(Saved entries)
[Start of Attachment]
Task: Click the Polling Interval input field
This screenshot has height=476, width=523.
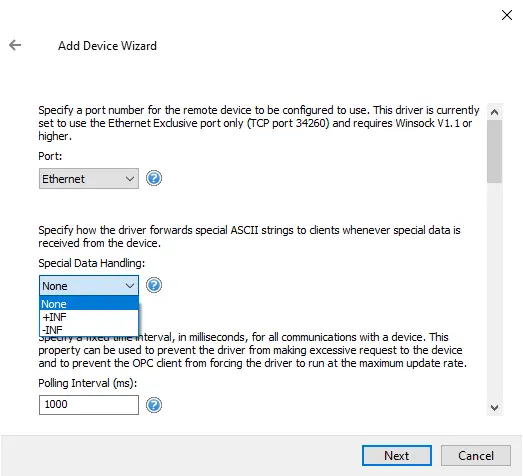Action: click(x=89, y=405)
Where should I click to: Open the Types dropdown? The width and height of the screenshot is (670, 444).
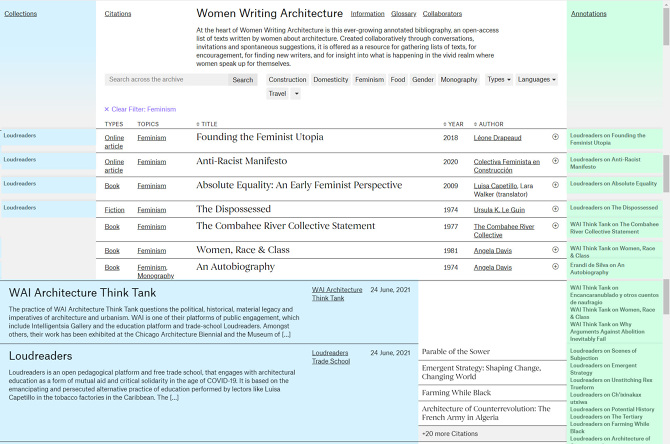[499, 79]
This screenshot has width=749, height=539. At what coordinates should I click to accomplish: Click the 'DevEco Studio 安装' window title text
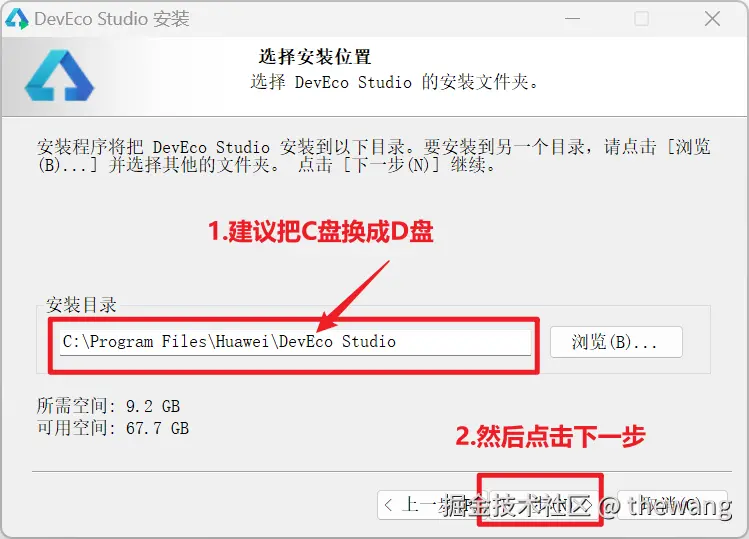tap(112, 19)
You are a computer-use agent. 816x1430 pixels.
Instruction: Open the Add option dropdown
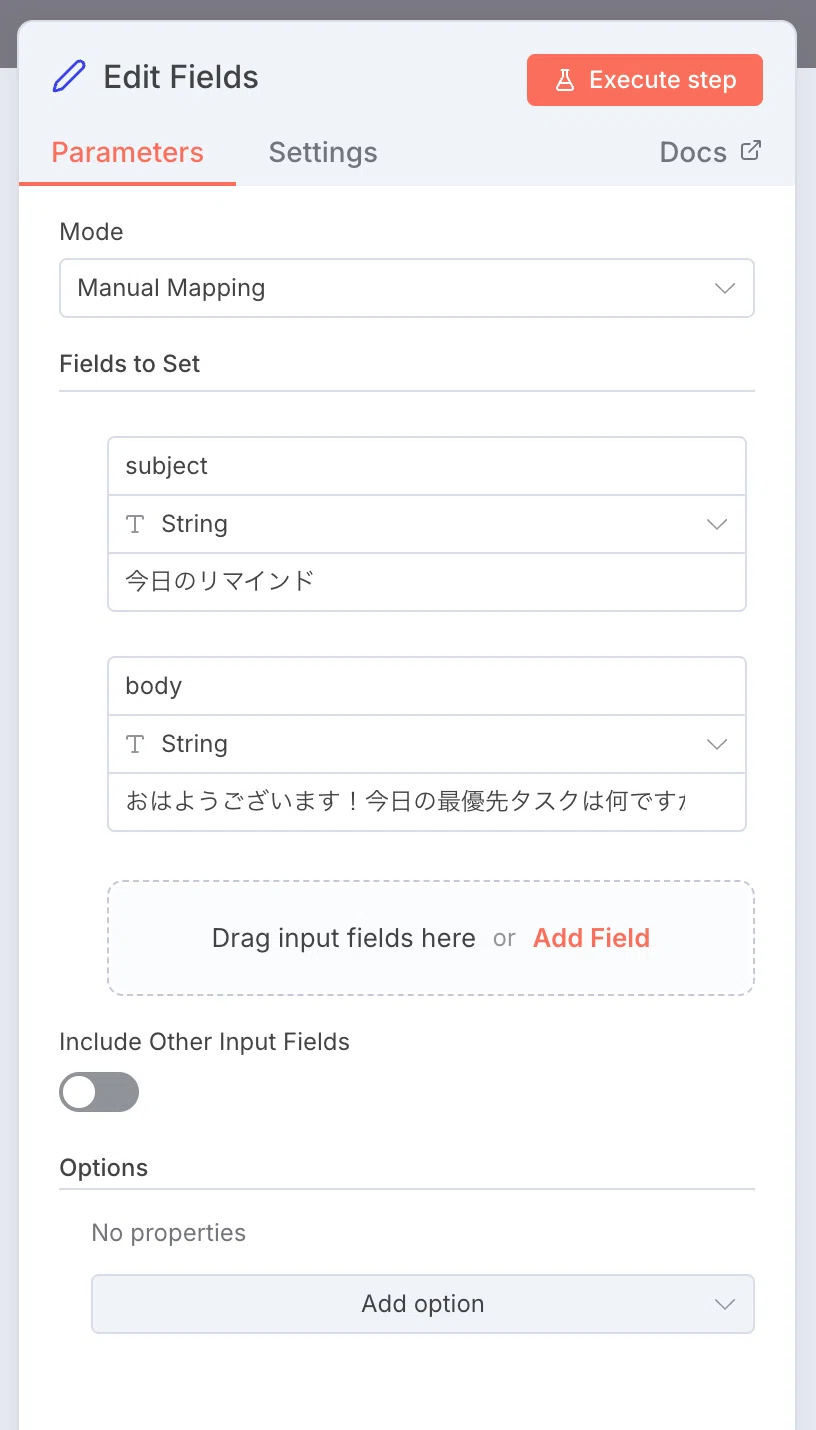pos(423,1304)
[End of Attachment]
Work to complete.
Retype all the data exactly, please, without pictures.

Answer section.
Task: Click the Polling Interval input field
This screenshot has height=476, width=523.
Action: click(x=89, y=405)
Where should I click to: Open the Types dropdown? The width and height of the screenshot is (670, 444).
[499, 79]
This screenshot has width=749, height=539. At what coordinates should I click to accomplish: Click the 'DevEco Studio 安装' window title text
tap(112, 19)
You are a computer-use agent. 816x1430 pixels.
Instruction: Open the Add option dropdown
pos(423,1304)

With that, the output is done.